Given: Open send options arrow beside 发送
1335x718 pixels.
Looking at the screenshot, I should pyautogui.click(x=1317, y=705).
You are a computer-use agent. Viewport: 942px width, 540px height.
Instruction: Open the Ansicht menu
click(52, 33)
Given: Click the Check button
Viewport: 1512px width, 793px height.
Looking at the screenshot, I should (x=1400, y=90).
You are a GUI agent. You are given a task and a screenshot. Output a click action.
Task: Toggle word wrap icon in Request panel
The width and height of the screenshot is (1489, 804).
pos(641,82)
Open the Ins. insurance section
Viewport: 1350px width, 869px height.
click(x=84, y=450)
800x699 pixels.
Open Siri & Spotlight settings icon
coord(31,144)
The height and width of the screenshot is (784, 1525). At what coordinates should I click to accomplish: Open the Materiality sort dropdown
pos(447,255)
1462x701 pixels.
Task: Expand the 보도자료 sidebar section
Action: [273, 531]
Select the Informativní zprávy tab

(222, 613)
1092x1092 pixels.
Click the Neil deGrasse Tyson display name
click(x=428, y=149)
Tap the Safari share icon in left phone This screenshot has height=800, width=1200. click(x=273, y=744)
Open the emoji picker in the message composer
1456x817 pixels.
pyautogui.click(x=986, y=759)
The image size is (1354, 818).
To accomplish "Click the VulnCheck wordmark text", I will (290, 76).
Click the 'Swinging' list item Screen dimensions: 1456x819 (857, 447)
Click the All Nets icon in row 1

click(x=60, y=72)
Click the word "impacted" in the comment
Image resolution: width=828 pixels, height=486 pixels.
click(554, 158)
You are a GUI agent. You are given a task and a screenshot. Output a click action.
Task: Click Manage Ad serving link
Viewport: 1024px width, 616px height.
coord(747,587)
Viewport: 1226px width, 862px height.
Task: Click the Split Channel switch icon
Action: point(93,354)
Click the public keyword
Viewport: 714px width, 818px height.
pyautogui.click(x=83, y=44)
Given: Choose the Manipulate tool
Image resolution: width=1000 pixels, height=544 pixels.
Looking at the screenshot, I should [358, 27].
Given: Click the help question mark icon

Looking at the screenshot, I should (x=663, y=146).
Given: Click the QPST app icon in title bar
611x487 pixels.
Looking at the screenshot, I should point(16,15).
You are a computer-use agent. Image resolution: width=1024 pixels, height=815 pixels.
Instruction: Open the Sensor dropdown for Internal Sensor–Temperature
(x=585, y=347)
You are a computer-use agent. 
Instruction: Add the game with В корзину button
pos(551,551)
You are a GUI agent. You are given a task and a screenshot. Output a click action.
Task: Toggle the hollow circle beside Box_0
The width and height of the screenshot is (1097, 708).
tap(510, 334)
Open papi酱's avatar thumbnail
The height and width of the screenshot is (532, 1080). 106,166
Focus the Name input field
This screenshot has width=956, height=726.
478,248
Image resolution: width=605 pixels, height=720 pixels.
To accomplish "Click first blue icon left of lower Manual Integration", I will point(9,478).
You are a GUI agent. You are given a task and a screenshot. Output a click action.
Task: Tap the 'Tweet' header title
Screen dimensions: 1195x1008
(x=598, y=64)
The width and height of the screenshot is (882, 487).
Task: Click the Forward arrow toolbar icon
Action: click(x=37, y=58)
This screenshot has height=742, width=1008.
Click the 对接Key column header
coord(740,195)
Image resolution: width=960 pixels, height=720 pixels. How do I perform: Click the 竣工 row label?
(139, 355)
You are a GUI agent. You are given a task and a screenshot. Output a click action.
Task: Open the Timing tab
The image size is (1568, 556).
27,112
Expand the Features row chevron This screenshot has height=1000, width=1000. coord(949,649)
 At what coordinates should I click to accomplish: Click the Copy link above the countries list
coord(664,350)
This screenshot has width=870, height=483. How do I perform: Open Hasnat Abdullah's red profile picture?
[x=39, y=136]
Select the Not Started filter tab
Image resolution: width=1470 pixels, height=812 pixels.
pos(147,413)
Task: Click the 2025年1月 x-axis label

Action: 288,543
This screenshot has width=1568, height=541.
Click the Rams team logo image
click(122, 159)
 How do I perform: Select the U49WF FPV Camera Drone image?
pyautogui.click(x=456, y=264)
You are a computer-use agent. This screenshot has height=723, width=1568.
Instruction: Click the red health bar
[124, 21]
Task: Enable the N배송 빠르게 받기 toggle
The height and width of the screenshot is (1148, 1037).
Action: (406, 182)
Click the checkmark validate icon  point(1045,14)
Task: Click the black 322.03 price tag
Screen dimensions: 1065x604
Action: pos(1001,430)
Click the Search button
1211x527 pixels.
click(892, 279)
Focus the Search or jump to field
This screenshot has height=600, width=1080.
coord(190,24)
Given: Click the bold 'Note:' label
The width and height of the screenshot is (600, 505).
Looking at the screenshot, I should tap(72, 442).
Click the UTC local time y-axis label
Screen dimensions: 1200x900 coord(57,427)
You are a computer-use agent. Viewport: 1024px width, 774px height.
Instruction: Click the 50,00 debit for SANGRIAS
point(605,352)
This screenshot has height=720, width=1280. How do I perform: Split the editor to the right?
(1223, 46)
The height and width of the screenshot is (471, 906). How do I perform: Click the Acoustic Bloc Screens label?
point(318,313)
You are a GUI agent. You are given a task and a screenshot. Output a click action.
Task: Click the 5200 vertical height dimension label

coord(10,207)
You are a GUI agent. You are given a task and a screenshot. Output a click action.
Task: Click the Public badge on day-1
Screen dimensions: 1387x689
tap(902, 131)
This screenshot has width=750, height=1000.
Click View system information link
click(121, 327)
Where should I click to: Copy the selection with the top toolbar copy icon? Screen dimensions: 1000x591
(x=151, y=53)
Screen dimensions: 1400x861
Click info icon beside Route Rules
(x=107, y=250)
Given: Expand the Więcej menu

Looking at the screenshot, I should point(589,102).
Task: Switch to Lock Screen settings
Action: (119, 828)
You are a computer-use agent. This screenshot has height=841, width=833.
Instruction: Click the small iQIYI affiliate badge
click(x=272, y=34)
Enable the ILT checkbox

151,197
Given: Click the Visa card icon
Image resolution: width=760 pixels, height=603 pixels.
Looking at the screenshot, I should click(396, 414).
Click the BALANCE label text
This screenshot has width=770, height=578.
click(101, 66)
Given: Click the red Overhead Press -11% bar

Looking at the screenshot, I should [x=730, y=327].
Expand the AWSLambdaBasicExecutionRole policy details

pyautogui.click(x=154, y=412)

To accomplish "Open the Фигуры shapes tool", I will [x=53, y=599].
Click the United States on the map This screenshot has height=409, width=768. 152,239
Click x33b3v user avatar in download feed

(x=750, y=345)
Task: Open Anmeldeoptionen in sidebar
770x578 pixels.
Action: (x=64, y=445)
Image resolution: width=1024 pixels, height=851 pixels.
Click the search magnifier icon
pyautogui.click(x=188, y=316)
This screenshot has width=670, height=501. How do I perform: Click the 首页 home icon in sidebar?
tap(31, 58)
══════
| Instructions for the task |
In the entries above, which lines hold the word "field"? Copy them out.

| Solution for this exercise |
Focus the Name input field
Focus the Search or jump to field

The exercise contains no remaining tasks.